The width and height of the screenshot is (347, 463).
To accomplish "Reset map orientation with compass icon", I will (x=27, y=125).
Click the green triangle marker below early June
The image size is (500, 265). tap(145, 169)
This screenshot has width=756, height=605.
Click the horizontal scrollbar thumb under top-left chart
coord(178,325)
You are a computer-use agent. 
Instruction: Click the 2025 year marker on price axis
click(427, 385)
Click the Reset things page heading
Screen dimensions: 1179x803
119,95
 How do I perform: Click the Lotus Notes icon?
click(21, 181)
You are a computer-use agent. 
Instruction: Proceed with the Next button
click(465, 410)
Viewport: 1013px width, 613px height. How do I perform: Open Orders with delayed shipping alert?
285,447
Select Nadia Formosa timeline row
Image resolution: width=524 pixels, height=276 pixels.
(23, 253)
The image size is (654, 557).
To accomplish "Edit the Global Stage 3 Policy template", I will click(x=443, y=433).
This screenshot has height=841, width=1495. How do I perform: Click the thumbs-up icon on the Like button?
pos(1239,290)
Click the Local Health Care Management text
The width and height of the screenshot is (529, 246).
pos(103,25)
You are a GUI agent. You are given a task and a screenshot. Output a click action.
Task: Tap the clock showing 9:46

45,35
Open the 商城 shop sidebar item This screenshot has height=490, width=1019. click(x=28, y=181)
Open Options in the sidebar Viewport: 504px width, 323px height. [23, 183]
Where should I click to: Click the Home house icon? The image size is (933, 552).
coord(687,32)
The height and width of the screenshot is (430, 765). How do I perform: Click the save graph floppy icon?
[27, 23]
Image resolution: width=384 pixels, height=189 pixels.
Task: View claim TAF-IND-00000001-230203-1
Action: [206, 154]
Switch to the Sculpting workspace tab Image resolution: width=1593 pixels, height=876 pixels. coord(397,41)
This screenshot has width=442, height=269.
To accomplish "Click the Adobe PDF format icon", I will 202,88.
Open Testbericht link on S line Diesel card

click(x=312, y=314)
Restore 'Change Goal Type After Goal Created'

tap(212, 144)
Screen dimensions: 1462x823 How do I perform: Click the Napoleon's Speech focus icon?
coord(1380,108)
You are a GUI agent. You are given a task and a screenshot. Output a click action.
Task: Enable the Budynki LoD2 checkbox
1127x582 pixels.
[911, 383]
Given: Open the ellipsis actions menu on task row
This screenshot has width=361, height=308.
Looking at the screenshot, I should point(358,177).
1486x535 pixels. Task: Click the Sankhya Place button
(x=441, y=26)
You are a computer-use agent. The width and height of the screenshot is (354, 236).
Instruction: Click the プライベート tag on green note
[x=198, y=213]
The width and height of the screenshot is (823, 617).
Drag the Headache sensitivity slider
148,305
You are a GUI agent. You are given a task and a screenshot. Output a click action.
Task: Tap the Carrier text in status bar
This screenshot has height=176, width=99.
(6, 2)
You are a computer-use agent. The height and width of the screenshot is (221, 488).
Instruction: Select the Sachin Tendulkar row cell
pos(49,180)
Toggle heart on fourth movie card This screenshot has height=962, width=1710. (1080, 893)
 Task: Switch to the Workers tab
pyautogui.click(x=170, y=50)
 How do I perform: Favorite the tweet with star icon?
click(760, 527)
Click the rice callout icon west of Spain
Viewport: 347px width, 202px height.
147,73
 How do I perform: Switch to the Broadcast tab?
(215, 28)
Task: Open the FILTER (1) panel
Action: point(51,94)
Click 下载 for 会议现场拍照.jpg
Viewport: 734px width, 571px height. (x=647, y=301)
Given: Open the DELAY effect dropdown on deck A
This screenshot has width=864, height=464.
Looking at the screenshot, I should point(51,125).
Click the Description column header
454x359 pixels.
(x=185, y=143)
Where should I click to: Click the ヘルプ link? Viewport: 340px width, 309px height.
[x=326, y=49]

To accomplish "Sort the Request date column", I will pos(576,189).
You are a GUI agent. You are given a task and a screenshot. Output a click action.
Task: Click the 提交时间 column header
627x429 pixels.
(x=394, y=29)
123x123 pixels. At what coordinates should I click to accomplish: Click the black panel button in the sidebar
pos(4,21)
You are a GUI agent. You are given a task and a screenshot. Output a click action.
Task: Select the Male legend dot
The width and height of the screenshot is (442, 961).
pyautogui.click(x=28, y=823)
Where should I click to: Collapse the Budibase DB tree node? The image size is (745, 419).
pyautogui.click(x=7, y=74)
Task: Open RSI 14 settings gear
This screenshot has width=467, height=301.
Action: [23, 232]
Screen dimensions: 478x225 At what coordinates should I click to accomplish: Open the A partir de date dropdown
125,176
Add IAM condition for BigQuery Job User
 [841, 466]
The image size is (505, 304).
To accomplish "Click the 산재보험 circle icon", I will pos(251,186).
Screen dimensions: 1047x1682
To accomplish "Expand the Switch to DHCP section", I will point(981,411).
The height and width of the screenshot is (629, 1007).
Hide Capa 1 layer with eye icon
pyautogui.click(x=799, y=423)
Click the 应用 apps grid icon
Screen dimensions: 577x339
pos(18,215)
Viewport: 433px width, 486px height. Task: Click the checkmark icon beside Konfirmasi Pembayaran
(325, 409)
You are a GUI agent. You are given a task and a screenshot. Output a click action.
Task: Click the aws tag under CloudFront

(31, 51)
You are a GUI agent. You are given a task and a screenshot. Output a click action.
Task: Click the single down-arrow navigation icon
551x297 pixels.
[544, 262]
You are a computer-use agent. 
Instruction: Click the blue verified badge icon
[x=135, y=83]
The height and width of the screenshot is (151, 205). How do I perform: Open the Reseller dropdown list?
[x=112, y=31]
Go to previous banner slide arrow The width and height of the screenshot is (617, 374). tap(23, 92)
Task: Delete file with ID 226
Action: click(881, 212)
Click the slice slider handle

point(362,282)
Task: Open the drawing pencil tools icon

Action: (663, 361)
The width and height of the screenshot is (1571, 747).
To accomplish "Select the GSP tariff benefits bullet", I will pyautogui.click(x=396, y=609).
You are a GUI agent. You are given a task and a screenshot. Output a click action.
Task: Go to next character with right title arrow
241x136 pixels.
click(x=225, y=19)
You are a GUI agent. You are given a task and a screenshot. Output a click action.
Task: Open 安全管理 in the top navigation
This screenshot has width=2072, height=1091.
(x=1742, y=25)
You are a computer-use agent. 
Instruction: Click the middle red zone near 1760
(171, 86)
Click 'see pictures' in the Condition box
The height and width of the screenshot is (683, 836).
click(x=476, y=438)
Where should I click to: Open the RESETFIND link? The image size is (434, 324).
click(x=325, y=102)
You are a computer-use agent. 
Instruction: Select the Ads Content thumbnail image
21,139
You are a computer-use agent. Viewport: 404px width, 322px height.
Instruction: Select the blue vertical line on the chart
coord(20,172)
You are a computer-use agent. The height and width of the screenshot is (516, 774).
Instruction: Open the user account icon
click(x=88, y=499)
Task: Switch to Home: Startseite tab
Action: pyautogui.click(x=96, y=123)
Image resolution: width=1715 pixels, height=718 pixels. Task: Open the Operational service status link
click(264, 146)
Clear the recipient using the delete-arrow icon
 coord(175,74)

- - - - -

● Written problem
Format the rows from the line containing "Clear the recipient" through the end of the records as a Markdown table with the columns Number and Row line, leaving out any blank lines.

● Answer to the problem
| Number | Row line |
|---|---|
| 1 | Clear the recipient using the delete-arrow icon |
| 2 |  coord(175,74) |